Kennedy, then a Senator for New York who previously served as the US Attorney General, was at the hotel to deliver a victory speech after winning during the Democratic Party's presidential primary in both California and South Dakota. In the hotel’s pantry after the speech, Sirhan shot Kennedy, who ultimately died the following day, June 6, at Good Samaritan Hospital in Los Angeles. Kennedy was 42 years old.
“I take responsibility for taking it in and I take responsibility for firing the shots,” Sirhan said during his parole hearing on Friday.
He added: “I would never put myself in jeopardy again. You have my pledge. I will always look to safety and peace and non-violence.”

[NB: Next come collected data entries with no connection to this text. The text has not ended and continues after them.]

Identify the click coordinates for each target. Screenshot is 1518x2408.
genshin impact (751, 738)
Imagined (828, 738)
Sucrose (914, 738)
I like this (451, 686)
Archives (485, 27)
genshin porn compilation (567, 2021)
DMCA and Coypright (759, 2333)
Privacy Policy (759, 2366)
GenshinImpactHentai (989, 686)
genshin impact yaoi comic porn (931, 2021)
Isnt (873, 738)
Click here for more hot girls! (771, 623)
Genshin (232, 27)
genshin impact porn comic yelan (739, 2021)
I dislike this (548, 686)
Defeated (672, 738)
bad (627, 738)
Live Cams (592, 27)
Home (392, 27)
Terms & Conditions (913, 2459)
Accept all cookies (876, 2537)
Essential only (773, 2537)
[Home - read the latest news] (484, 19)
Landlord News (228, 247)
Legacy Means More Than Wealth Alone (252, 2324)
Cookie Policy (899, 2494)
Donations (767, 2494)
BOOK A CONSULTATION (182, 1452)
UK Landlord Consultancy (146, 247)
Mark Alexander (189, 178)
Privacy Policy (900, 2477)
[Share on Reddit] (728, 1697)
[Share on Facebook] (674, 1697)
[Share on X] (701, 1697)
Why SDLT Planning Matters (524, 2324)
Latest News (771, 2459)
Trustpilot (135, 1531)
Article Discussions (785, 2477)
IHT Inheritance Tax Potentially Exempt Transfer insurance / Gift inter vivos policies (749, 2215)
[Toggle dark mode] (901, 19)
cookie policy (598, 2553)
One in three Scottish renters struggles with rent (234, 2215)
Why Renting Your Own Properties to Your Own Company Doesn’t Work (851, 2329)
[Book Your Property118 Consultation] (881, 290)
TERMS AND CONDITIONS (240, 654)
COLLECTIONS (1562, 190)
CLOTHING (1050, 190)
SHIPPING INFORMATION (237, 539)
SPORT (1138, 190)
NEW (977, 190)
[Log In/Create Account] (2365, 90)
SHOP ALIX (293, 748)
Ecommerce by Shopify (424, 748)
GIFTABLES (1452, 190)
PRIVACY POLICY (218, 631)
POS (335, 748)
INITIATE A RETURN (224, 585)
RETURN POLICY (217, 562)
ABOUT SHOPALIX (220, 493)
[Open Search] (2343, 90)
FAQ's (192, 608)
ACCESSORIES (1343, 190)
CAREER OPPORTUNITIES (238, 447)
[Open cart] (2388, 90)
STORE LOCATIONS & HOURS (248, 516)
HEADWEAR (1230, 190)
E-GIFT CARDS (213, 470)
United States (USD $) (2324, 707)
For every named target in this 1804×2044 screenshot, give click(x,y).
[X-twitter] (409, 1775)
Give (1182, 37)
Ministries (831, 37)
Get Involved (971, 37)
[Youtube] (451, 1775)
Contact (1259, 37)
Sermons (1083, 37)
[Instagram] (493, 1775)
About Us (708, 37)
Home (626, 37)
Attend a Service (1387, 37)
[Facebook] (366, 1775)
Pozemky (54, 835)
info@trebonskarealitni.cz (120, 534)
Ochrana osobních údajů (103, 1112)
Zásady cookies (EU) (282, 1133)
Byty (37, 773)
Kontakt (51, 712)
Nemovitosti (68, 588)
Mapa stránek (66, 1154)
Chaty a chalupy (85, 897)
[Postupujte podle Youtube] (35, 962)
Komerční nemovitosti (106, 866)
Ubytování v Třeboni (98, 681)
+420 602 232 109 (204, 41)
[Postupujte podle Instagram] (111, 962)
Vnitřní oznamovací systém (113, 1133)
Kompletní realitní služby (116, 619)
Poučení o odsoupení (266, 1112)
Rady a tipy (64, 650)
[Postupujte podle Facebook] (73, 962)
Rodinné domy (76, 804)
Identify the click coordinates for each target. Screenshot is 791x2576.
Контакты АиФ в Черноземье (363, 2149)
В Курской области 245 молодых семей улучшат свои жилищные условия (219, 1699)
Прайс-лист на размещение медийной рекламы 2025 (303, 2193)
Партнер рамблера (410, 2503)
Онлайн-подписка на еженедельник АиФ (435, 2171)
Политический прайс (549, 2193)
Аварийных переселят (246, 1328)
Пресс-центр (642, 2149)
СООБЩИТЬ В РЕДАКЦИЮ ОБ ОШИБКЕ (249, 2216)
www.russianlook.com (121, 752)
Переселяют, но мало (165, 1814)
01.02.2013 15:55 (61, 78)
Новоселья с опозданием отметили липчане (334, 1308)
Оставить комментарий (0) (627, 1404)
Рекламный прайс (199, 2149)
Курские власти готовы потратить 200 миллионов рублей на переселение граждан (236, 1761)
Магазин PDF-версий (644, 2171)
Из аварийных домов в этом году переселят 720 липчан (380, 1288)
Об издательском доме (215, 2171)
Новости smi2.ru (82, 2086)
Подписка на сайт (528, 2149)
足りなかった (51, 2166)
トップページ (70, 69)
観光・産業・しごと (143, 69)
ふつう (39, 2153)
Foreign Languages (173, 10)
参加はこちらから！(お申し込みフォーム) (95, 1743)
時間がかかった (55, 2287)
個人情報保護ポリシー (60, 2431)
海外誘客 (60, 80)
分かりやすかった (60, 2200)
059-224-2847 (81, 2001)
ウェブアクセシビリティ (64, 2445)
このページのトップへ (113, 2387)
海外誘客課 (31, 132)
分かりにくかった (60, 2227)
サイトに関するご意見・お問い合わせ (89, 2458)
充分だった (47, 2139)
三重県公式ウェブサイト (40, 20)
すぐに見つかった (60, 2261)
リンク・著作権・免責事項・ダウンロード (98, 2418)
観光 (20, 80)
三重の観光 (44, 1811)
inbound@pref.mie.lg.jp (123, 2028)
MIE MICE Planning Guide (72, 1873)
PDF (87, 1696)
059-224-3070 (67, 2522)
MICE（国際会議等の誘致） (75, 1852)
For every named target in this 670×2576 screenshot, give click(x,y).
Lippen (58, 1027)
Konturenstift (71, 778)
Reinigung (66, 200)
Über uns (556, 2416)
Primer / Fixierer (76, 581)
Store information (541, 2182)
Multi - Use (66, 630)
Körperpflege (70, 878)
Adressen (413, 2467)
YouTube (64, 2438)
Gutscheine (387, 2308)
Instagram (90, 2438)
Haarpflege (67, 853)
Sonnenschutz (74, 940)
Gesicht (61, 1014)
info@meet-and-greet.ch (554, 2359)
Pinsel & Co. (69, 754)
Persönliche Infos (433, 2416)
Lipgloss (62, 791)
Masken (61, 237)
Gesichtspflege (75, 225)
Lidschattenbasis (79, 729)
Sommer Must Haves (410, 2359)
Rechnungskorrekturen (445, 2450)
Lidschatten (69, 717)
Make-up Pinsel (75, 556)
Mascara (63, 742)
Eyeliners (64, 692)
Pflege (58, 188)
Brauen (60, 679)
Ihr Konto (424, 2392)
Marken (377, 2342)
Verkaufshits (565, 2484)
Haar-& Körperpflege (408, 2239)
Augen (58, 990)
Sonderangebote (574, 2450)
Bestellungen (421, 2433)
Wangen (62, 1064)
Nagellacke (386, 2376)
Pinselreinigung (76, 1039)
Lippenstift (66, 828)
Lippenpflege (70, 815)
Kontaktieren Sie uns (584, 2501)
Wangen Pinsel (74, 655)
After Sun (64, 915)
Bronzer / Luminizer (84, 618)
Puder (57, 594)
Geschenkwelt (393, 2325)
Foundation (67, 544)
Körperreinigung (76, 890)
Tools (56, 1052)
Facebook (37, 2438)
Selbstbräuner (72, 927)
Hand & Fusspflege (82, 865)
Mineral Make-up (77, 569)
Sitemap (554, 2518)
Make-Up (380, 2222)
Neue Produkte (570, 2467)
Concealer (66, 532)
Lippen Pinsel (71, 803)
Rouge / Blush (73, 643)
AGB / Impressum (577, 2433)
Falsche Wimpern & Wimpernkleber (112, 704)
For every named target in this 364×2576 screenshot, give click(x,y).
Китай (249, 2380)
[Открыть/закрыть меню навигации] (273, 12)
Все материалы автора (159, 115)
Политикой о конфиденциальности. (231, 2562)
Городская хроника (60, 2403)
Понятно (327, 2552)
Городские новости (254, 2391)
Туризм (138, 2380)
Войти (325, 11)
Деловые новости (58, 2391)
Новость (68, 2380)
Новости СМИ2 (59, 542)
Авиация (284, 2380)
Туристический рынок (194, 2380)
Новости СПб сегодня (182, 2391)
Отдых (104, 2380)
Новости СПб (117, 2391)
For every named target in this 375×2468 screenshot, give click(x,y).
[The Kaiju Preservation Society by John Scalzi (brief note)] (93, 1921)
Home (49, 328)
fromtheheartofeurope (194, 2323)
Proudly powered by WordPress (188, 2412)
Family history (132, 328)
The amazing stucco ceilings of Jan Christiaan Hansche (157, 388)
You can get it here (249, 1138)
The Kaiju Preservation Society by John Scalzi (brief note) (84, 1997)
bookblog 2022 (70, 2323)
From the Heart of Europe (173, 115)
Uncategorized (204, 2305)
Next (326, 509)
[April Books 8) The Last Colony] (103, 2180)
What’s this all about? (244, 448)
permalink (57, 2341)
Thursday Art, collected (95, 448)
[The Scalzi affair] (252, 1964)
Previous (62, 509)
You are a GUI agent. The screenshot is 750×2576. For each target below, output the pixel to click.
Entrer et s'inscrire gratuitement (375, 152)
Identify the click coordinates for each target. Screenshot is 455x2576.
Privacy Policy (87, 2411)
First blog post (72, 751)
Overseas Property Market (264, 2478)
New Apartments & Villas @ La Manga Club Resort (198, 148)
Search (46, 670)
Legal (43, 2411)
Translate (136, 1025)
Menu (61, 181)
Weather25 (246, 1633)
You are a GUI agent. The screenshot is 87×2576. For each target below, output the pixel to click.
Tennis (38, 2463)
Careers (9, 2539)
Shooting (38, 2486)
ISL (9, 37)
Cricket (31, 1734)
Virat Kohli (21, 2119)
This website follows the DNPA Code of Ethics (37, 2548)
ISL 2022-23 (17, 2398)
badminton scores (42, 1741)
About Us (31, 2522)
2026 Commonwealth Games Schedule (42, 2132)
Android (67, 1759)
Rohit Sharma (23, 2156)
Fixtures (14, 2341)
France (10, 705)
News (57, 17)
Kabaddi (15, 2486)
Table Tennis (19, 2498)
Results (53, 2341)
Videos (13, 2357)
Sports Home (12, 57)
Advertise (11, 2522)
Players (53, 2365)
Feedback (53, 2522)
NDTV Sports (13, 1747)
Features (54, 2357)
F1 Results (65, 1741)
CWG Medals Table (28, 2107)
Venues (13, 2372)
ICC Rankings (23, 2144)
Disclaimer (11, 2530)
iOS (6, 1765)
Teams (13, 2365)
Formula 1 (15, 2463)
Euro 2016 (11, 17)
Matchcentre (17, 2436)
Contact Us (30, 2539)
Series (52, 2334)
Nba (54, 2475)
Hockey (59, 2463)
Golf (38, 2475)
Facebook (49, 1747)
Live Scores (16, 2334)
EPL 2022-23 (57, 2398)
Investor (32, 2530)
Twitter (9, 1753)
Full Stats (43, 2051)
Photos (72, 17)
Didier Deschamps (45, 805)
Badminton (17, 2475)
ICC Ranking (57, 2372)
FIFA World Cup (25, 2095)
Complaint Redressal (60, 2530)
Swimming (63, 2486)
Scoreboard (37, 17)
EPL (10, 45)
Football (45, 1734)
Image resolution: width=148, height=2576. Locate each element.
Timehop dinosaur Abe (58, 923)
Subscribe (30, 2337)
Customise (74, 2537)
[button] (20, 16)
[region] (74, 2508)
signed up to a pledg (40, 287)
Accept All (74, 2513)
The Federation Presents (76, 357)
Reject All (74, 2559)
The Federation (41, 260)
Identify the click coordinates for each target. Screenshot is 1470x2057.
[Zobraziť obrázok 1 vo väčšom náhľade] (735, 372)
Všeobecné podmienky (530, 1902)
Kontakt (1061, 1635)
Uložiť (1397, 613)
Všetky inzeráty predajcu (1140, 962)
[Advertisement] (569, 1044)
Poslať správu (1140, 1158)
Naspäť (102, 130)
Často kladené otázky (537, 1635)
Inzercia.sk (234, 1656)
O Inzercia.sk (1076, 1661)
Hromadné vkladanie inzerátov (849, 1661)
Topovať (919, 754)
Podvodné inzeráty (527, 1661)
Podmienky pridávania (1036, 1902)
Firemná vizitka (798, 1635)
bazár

Sirhan was convicted of the premeditated murder of Kennedy on April 17, 1969. He was initially sentenced to death but later had his sentence commuted to life in prison.
Two of RFK’s children, Robert F. Kennedy, Jr and Douglas Kennedy, were present at the parole hearing on Friday. They both support Sirhan’s release.
"I'm overwhelmed just by being able to view Mr. Sirhan face to face,” Douglas Kennedy said, according to CNN. “I think I've lived my life both in fear of him and his name in one way or another. And I am grateful today to see him as a human being worthy of compassion and love.”
At one point during the hearing, Douglas Kennedy told Sirhan: “I do have some love for you."
Douglas Kennedy separately told the NYT that he was only speaking on behalf of himself and not his wider family: “There are definitely members of my family who are understandably not compassionate toward him.
“And I think their views should be respected. This issue was the seminal moment for everybody who I’m related to.”
According to Associated Press, should Sirhan be released, he hopes he would be deported to Jordan or live with his brother in Pasadena, California.